<<<<

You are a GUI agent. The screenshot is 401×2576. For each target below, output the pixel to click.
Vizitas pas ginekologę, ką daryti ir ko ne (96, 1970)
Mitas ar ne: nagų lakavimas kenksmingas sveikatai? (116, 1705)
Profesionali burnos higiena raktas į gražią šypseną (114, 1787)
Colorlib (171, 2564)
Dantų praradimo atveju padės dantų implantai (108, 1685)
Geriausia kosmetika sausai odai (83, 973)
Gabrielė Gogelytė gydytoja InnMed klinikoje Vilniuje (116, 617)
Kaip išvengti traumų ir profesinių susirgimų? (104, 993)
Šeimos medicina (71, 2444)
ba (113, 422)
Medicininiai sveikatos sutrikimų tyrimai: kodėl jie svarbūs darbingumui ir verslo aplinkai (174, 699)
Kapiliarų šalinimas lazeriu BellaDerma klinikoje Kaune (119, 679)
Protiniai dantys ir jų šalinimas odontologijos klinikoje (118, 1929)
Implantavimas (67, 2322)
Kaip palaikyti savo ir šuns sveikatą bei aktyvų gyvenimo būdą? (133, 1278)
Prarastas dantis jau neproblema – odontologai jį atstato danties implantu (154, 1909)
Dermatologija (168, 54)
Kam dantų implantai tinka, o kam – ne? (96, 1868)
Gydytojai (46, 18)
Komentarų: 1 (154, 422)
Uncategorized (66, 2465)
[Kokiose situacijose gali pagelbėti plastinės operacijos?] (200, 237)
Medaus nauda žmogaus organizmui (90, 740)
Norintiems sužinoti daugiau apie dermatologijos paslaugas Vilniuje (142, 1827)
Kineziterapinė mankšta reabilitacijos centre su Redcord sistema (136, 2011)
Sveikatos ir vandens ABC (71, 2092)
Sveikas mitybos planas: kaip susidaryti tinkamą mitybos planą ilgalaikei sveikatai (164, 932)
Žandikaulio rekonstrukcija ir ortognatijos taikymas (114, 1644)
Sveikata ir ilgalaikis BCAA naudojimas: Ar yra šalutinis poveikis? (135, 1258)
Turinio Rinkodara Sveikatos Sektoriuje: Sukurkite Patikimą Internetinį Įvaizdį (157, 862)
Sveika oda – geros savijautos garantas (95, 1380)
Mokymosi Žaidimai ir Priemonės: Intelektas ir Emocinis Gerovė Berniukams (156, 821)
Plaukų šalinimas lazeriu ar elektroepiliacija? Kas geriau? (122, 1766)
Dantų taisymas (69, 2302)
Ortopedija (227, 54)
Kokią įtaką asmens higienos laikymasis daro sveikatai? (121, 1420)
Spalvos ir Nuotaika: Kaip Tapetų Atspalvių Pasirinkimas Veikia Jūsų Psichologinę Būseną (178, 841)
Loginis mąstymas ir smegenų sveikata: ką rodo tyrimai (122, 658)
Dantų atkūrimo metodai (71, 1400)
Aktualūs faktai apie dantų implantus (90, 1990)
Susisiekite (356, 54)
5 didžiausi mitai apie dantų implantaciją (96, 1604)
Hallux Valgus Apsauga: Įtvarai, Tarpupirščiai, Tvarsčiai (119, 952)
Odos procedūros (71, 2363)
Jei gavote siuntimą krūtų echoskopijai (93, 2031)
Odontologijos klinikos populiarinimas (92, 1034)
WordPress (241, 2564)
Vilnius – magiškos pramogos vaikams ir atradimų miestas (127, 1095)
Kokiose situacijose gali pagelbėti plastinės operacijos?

>>>>
<<<<

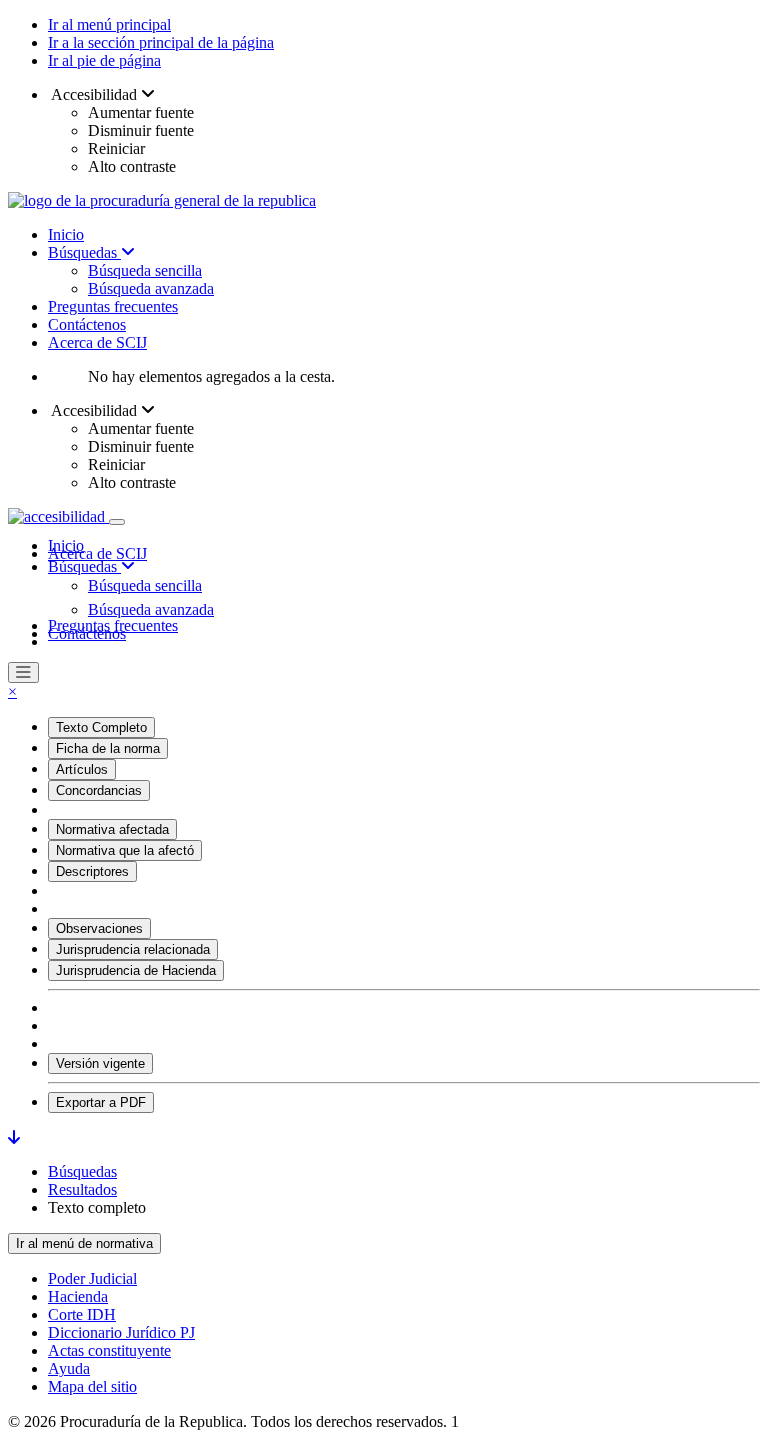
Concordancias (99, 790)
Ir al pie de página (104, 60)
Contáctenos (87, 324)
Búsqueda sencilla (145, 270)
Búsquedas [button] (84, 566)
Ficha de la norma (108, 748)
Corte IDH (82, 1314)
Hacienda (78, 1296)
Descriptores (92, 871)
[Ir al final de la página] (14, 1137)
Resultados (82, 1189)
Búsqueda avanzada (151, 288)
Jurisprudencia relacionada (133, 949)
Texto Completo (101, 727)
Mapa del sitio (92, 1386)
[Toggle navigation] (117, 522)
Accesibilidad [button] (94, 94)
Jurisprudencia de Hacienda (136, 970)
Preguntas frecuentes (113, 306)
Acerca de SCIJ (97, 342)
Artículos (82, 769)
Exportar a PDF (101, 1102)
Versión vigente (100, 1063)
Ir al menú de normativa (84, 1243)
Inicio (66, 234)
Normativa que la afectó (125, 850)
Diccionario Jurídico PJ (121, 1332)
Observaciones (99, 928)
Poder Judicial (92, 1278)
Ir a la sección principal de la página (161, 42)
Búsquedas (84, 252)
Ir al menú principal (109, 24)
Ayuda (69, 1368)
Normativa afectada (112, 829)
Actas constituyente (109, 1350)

>>>>

» **How to complete this task**: Exactly the lines above from the one with "You are a GUI" to the one with "Colorlib (171, 2564)", both included, are to be quoted; leave the rest out.

» **Answer box**:
You are a GUI agent. The screenshot is 401×2576. For each target below, output the pixel to click.
Vizitas pas ginekologę, ką daryti ir ko ne (96, 1970)
Mitas ar ne: nagų lakavimas kenksmingas sveikatai? (116, 1705)
Profesionali burnos higiena raktas į gražią šypseną (114, 1787)
Colorlib (171, 2564)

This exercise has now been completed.